分散チームを管理することには、チームメンバー同士が交流し合って仲間意識を高める機会をなかなか得られないという大きな欠点があります。普段から分散チームのメンバーと仕事以外のことについて談話したり、チームメンバーが一緒にリモートで仕事に取り組むといった通常の作業セッションを行う時間を設けることが大切です。

役に立つヒント

自分と同じオフィスにいるチームメンバーと一緒に作業を行う場合は、そのメンバーとの「雑談」に注意しましょう。そうした会話は、チームメンバーとの良い関係を築く上で重要ですが、自分とは別のオフィスにいるチームメンバーに対して拠点のサイロをうっかり作ってしまわないように注意しましょう。

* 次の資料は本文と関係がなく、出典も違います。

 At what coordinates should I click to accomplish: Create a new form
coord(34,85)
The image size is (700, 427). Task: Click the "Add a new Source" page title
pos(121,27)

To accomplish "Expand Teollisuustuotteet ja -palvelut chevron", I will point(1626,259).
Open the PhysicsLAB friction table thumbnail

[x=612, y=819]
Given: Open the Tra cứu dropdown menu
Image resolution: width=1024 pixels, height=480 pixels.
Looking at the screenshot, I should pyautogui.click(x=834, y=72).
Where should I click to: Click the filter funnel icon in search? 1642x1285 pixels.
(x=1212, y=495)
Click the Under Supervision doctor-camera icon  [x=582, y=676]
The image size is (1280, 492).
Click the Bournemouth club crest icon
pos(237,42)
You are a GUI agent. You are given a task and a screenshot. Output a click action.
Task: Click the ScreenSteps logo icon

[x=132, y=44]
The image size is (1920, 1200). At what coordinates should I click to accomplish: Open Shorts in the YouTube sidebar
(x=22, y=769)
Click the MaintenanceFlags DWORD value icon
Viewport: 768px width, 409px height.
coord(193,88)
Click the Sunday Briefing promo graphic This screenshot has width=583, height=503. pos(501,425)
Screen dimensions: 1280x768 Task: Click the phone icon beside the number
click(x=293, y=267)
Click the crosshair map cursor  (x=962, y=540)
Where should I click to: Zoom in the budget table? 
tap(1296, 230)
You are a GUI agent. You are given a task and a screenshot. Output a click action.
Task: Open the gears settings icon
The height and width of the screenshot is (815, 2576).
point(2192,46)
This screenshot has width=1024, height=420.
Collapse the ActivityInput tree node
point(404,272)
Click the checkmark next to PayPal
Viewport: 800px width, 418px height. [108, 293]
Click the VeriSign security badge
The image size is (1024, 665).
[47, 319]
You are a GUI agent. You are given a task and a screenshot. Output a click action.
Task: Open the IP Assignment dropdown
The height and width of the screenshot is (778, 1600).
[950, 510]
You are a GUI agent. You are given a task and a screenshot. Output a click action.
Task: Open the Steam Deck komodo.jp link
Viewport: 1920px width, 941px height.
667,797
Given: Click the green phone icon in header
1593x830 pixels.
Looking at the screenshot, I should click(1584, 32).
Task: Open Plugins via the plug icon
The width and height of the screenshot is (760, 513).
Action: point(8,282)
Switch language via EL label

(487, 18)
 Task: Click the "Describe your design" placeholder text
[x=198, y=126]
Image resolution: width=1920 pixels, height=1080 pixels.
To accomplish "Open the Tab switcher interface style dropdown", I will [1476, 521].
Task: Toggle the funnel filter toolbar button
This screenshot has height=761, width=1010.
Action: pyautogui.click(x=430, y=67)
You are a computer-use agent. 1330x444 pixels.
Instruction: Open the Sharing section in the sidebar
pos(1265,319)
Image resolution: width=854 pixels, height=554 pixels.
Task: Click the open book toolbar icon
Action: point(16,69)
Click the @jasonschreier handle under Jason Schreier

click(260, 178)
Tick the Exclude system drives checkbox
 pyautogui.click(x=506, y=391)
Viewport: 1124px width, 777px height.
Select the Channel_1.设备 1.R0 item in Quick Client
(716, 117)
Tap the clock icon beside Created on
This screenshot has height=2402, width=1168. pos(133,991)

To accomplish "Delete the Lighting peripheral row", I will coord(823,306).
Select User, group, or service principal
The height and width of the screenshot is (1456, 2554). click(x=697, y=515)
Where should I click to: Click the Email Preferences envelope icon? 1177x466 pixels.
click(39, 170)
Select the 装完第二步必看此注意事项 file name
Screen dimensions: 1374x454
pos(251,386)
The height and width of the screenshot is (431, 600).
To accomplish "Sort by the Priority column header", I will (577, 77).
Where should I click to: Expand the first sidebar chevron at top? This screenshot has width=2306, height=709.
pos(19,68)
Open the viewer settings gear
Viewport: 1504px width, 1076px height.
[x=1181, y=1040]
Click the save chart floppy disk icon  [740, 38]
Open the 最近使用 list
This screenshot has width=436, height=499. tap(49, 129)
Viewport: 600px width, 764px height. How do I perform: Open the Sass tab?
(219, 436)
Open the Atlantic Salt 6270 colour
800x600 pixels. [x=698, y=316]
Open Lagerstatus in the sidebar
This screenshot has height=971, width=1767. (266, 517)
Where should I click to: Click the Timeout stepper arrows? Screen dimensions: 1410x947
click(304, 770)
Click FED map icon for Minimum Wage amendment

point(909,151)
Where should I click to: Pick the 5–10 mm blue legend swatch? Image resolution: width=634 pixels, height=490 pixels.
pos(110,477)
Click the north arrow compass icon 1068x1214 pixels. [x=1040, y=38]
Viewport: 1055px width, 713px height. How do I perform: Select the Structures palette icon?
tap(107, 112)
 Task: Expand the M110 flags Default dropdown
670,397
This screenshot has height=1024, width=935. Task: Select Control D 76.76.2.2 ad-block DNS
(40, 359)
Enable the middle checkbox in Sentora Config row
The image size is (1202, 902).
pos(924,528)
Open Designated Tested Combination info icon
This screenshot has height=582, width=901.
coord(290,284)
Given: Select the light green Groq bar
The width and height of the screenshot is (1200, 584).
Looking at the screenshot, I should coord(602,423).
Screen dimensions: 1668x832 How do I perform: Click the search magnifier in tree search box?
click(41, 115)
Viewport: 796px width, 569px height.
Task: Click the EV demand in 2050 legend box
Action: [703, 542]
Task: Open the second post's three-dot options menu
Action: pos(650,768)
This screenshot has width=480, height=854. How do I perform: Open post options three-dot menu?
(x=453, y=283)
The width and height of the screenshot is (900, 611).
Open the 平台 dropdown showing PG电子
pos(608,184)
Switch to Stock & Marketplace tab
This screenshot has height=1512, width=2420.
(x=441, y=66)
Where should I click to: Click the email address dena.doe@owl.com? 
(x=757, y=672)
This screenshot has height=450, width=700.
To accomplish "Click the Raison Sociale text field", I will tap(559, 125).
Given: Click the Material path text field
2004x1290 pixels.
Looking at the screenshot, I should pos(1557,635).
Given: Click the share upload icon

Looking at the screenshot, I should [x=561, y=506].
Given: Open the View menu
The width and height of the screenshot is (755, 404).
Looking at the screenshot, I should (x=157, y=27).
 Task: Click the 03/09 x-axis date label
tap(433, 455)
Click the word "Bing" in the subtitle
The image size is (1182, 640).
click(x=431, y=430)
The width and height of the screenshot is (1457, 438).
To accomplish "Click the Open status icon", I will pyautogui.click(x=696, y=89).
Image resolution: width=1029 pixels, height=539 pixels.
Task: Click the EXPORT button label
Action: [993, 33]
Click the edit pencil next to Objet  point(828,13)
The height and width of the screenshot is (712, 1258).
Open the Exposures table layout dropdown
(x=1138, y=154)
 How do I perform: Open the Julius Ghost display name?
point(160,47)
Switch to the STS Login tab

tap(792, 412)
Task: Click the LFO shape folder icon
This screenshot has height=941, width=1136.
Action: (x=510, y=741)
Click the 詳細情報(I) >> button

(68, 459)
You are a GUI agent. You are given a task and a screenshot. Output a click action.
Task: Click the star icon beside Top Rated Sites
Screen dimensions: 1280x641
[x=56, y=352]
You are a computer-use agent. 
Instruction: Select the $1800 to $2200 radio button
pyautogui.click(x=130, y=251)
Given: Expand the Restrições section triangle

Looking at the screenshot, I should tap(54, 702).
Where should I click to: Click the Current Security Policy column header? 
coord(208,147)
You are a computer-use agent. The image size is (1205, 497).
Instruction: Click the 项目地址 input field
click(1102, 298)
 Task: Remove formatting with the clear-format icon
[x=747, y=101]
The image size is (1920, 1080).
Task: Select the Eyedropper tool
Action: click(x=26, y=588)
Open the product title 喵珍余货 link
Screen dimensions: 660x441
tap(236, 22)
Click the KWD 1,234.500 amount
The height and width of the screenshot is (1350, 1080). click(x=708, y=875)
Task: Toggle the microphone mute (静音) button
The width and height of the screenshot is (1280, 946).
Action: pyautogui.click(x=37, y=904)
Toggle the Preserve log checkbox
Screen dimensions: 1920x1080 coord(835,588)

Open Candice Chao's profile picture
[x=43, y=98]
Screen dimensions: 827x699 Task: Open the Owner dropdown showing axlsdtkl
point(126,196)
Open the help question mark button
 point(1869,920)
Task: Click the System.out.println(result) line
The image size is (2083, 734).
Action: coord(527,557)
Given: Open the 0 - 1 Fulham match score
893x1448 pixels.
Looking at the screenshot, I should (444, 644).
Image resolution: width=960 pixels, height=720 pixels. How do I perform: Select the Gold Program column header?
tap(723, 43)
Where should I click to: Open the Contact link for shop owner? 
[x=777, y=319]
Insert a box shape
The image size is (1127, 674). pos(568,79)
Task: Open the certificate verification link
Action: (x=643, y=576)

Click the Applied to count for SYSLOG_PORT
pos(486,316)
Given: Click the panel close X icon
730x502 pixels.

7. 自律性を提供する (ただし定期的に状況確認を行う)

分散チームで働いていると、オフィスにいるときのようにチームメンバーと自由に会話をすることができないため、チームメンバーとつながるのに少し苦労してしまいがちです。そのため、マネージャーが定期的にチームメンバーと状況確認を行うことが重要になります。定期的に状況確認を行うことで、チームメンバーに仕事で必要なサポートを提供することができます。何らかの障害が起これば、一緒に解決策について話し合うための時間が確保されます。

役に立つヒント

チームメンバーと一貫して定期的に 1on1 ミーティングを行うと、直属の部下が仕事に関する問題について話し合うための時間を確実に、また簡単に確保できます。それはまた、チームがオープンに、または匿名でマネージャーにフィードバックをする手段にもなります。そして、チームはマネージャーに対して批判的意見も伝えられるようになるため、マネージャーはチームが本当に必要としているサポートを提供できるようになります。

分散チームが大きな成果を挙げる姿を見ましょう

分散チームの管理にはリソース調整面での課題が伴いますが、多様なチームが成長していく様子を見られるのは、マネージャーにとっても、企業にとっても嬉しいことです。企業が国際的に成長していく中、世界中に散らばるチームメンバーがコラボレーションを行い、一緒に素晴らしいことを成し遂げるのは、珍しいことではなくなるでしょう。